■ Work order
Reproduce the data below in full. Nothing should differ from the original.
[Source material]
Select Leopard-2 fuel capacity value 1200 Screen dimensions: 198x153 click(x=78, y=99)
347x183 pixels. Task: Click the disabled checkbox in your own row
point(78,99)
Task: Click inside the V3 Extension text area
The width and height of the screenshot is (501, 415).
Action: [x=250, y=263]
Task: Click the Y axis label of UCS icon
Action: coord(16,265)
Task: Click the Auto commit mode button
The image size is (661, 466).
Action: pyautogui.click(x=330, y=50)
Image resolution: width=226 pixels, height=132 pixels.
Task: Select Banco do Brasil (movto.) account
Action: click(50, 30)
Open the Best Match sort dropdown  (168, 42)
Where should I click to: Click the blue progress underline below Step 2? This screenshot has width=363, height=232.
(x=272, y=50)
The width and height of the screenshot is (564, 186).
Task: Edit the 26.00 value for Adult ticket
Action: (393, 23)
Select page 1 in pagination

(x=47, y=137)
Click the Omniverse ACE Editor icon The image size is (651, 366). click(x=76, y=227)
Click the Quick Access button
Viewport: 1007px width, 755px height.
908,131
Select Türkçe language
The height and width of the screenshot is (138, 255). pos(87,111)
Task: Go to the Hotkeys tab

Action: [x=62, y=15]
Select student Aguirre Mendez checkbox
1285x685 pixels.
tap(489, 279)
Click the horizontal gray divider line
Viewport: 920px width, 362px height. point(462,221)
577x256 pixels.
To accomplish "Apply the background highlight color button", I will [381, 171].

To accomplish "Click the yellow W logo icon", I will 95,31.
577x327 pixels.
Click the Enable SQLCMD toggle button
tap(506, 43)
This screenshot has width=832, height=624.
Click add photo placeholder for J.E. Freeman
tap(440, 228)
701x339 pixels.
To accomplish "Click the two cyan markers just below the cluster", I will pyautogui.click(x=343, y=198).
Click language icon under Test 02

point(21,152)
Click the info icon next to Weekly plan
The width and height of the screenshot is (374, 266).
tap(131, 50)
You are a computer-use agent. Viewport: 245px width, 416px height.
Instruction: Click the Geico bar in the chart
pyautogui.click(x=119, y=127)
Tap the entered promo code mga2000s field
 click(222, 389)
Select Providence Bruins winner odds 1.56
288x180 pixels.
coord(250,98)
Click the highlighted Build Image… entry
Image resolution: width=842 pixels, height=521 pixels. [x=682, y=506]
[/Source material]
■ Solved problem
Select Leopard-2 fuel capacity value 1200 Screen dimensions: 198x153 click(x=78, y=99)
347x183 pixels. Task: Click the disabled checkbox in your own row
point(78,99)
Task: Click inside the V3 Extension text area
The width and height of the screenshot is (501, 415).
Action: [x=250, y=263]
Task: Click the Y axis label of UCS icon
Action: coord(16,265)
Task: Click the Auto commit mode button
The image size is (661, 466).
Action: pyautogui.click(x=330, y=50)
Image resolution: width=226 pixels, height=132 pixels.
Task: Select Banco do Brasil (movto.) account
Action: click(50, 30)
Open the Best Match sort dropdown  (168, 42)
Where should I click to: Click the blue progress underline below Step 2? This screenshot has width=363, height=232.
(x=272, y=50)
The width and height of the screenshot is (564, 186).
Task: Edit the 26.00 value for Adult ticket
Action: (393, 23)
Select page 1 in pagination

(x=47, y=137)
Click the Omniverse ACE Editor icon The image size is (651, 366). click(x=76, y=227)
Click the Quick Access button
Viewport: 1007px width, 755px height.
908,131
Select Türkçe language
The height and width of the screenshot is (138, 255). pos(87,111)
Task: Go to the Hotkeys tab

Action: [x=62, y=15]
Select student Aguirre Mendez checkbox
1285x685 pixels.
tap(489, 279)
Click the horizontal gray divider line
Viewport: 920px width, 362px height. point(462,221)
577x256 pixels.
To accomplish "Apply the background highlight color button", I will [381, 171].

To accomplish "Click the yellow W logo icon", I will 95,31.
577x327 pixels.
Click the Enable SQLCMD toggle button
tap(506, 43)
This screenshot has width=832, height=624.
Click add photo placeholder for J.E. Freeman
tap(440, 228)
701x339 pixels.
To accomplish "Click the two cyan markers just below the cluster", I will pyautogui.click(x=343, y=198).
Click language icon under Test 02

point(21,152)
Click the info icon next to Weekly plan
The width and height of the screenshot is (374, 266).
tap(131, 50)
You are a computer-use agent. Viewport: 245px width, 416px height.
Instruction: Click the Geico bar in the chart
pyautogui.click(x=119, y=127)
Tap the entered promo code mga2000s field
 click(222, 389)
Select Providence Bruins winner odds 1.56
288x180 pixels.
coord(250,98)
Click the highlighted Build Image… entry
Image resolution: width=842 pixels, height=521 pixels. [x=682, y=506]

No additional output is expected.